A son of the chief electrician at the Hadfield Steelworks in Sheffield, John Alan Roberts was first employed as a clerk and later canvassed for advertising for the Daily Herald. His friends included young writers associated with the progressive Sheffield Education Settlement which brought higher education to the working class. Roberts, interested in literature, theatre and politics, was influenced in his thinking and writing by Shakespeare, Karl Marx and Sigmund Freud.
During the Second World War, Roberts was conscripted by the British army and, after the fall of Singapore he was imprisoned in Changi. He was transferred from there to the Burma Railway for six months, and it was from there that he was released when the Japanese surrendered. At Changi the concert party included several people who later went on to make a name for themselves, including Ronald Searle, the famous British 'cartoonist/satirist' and Jimmy Ellis who ended up in the long-running series Z Cars.
After the war Roberts trained as a teacher in Northern Ireland. Married, with six children, he wrote plays and performed for BBC radio in Belfast, and wrote a weekly commentary piece for the BBC. His short stories were published in magazines like Lilliput. By 1958 he had specialised in education of the deaf and in 1964 emigrated to South Australia where he taught at Townsend House.

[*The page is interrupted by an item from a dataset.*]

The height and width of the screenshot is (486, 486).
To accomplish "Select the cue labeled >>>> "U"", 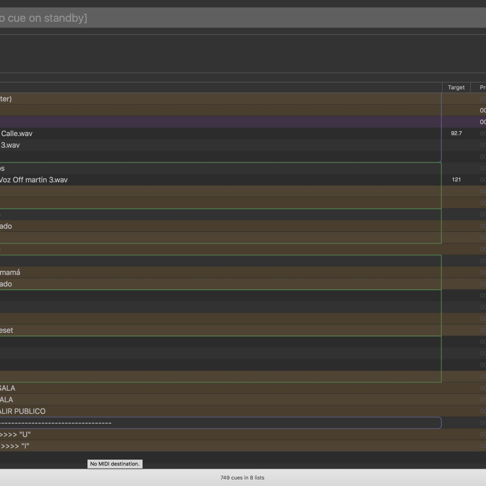I will (16, 434).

In the 1970s and 1980s he was employed by
The Advertiser as a freelance writer. He retired from teaching in 1979 but continued writing theatre and book reviews, working with the
Advertiser's then arts and literary editor,
Shirley Stott Despoja (q.v.). A death notice in
The Advertiser referred to Roberts as 'a distinguished theatre critic in the 1970s and 80s, who ushered in 'the era of professional theatre in Adelaide'.